(Selected passage):
------------

How can I deal with my debts?
One of the biggest challenges that we can face in life is our relationship with money. An all too common question facing many of us at some point in our lives is: How can I deal with my debt?
It is a real struggle at times to make sure that you have enough to pay for the necessities of life. Let alone have anything left over for funtimes. Let’s be honest, life can throw us all some curveballs… All it takes is an extended period of illness, a major life change such as separation, redundancy and before you know it you are up to your eyeballs in debts that you have no way of repaying.
My experience of dealing with debt.
I ended up in debt following the breakdown of my relationship and subsequent relocation. With no savings, no job and a lot of overheads. I struggled to pay for the basics, let alone the repayments for the small amount of credit I did have. It was awful, I was 24 years old and I had absolutely no idea how to handle the situation. So I just stuck my head in the sand and avoided the letters. Now, from my experience I can certainly tell you that this is most definitely not the best way of dealing with this situation!

------------

(Source information):
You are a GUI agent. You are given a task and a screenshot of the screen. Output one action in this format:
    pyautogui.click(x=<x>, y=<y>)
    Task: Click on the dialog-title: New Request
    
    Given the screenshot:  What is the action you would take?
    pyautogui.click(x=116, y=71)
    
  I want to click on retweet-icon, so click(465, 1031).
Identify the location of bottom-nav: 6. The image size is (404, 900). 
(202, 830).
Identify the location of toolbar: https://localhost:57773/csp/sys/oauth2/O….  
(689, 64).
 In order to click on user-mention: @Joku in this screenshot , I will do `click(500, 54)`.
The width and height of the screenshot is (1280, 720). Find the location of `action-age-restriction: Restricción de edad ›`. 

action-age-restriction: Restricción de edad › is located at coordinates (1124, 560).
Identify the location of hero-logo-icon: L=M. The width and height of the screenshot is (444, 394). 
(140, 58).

------------

(Questions on the material):
(1) In the article on dealing with debt, how old was the writer on ending up in debt?
(2) Continue the article on dealing with debt from its last sentence.
You can leave the entries aside.

(Answers provided):
(1) 24 years old.

(2)
Eventually I had bailiffs knocking at the door and I had no option but to face up to it and start taking some action. I’m not sure why I didn’t straight away. I think it was just all too overwhelming for me at the time, I figured I’d wait until things calmed down, that I’d soon get a job and then I could sort it all out. That was a really big mistake to make.
Once I started to make contact with my creditors it was easily and quickly resolvable. But doing that can be incredibly daunting and creditors aren’t always sympathetic or helpful, and can push you to commit to paying more than you can afford…
Where do I start?
In answer to this question; I suggest that you start with CAPP: Communicate, Account, Plan and Pay
The minute you start struggling financially contact your creditors and explain that you can’t afford the repayments at the current level. This opens up communication between you which is essential, it will also stop the letters and phone calls.
Create an overview of your current finances. Include: income, housing costs, essential bills, food, clothing, credit repayments, amounts owed. You need to include every single cost you have and account for any costs that might occur. This will give you all the information you need as a realistic starting point to help you to create a debt management plan.
Get in touch with a debt management charity.
Debt Advice Foundation https://www.debtadvicefoundation.org and Step Change https://www.stepchange.org/ are brilliant. They will provide you with FREE advice and tools to help you work out what your current situation really is and if there is any money left to pay creditors. If there is any money to pay the creditors they will work out how much you can afford and who gets what based on how big each debt is and set you up with a debt management plan (DMP).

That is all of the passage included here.